* 作業指示 1:
ランニングと筋肉の文章から、「有酸素運動は脂肪燃焼に効く一」から「結論から言えば、走り方次第で答えは変わります。」までを一字も変えずに返してもらえますか。
* 作業指示 2:
ランニングと筋肉の文章の最後の一文に続けて、その先を書き足してもらえますか。

* 原文抜粋:
----

「せっかく筋トレで増やした筋肉が、走ったら落ちそうで怖い」
そんな声をジムでもよく耳にします。
有酸素運動は脂肪燃焼に効く一方で、やり方を間違えると筋肉分解を進めてしまう側面もあります。
しかし正しく取り入れれば、心肺機能と体脂肪コントロールを両立できる最強のサブ種目になるのです。
今日は筋トレ民の目線から、ランニングとの上手な付き合い方を整理していきます。
ランニングで筋肉は本当に落ちるのか

結論から言えば、走り方次第で答えは変わります。
無条件に筋肉が減るわけではありません。
ここではカタボリックの仕組みから見ていきましょう。
筋肉分解が起きる仕組み
長時間の有酸素運動では、体内のグリコーゲンが枯渇していきます。
エネルギー源が不足すると、体は筋たんぱく質を分解してアミノ酸に変える道を選びます。
これがいわゆる筋肉分解のメカニズムです。

----

* 提供資料:

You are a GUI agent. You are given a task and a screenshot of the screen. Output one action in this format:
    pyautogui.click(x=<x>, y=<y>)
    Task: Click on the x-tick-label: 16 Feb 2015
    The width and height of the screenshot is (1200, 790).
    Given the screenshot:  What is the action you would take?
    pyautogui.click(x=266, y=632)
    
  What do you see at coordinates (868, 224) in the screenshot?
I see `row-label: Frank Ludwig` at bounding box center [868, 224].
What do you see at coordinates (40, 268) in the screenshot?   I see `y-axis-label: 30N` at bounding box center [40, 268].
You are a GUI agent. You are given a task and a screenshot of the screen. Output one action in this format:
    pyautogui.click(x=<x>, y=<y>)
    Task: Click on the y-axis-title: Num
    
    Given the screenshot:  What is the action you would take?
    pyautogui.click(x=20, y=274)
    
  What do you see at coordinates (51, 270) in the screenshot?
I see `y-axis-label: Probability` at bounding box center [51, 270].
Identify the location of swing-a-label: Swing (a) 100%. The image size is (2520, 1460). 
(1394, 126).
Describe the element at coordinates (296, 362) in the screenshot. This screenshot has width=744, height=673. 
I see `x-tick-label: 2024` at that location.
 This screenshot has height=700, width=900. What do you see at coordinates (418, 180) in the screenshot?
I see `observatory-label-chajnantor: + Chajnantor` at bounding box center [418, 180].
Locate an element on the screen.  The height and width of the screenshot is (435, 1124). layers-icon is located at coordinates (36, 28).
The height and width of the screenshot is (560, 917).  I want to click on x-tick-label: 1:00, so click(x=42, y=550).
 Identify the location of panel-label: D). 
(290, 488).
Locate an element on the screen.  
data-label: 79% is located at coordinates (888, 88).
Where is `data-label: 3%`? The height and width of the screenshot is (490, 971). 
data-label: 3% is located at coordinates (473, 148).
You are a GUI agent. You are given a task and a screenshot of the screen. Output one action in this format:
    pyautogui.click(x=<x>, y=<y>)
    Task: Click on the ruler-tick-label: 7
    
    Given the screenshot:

----

* 出力 1:
有酸素運動は脂肪燃焼に効く一方で、やり方を間違えると筋肉分解を進めてしまう側面もあります。
しかし正しく取り入れれば、心肺機能と体脂肪コントロールを両立できる最強のサブ種目になるのです。
今日は筋トレ民の目線から、ランニングとの上手な付き合い方を整理していきます。
ランニングで筋肉は本当に落ちるのか

結論から言えば、走り方次第で答えは変わります。

* 出力 2:
分解が起きやすい条件
空腹状態で60分以上走り続けるケースは要注意です。
特に朝食抜きでの長距離ランは、筋肉にとってリスクが大きくなります。
強度が高すぎるインターバルを長時間続ける場合も同様です。
実は味方にもなる
逆に短時間・中強度のランニングは、血流促進と回復を助けます。
毛細血管が発達すれば、筋肉への栄養運搬も効率化されるのです。
つまり正しい量と強度を守れば、ランニングは筋肥大の敵ではないということになります。
ひとことアドバイス
「走ると筋肉が落ちる」は条件付きの話です。
量と強度を管理できれば、恐れる必要はありません。
筋トレ民におすすめのランニング設計

では具体的に、どれくらい走ればよいのでしょうか?
距離・強度・タイミングの3点から考えていきます。
距離と時間の目安
筋肥大を優先するなら、1回20〜30分を上限にしておきましょう。
週2〜3回の頻度で十分です。
「もっと走りたい」
と感じるくらいで切り上げるのが、長く続けるコツになります。
強度の設定
心拍数は最大値の60〜70%程度に収めます。
会話がギリギリできるくらいのペースがちょうど良い目安です。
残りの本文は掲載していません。